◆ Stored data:
++++++

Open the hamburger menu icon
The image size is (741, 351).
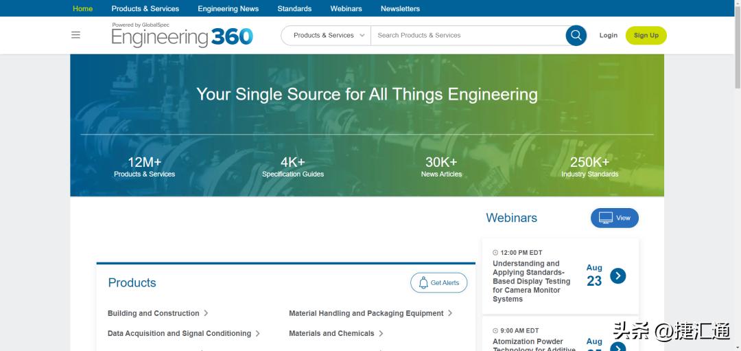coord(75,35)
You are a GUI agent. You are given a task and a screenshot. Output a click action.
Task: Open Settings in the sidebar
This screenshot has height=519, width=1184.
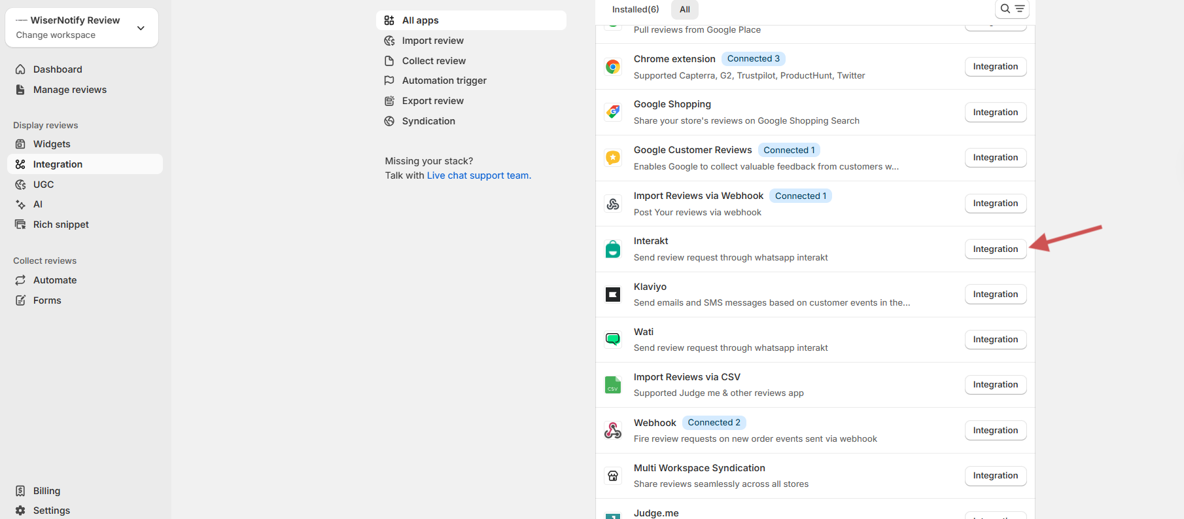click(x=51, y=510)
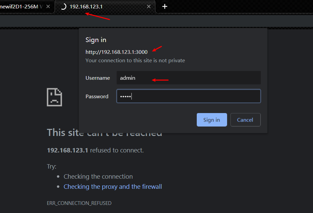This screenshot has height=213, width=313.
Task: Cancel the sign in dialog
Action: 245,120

++++++

◆ DESCRIPTION OF THE TASK: Your response should consist solely of the lines from the line with "The image size is (741, 351)." through the last line of the entries above, printed exactly and without pictures.

◆ REPLY TO THE EXERCISE:
The image size is (741, 351).
coord(75,35)
You are a GUI agent. You are given a task and a screenshot. Output a click action.
Task: Open Settings in the sidebar
This screenshot has height=519, width=1184.
click(x=51, y=510)
This screenshot has height=213, width=313.
Task: Cancel the sign in dialog
Action: 245,120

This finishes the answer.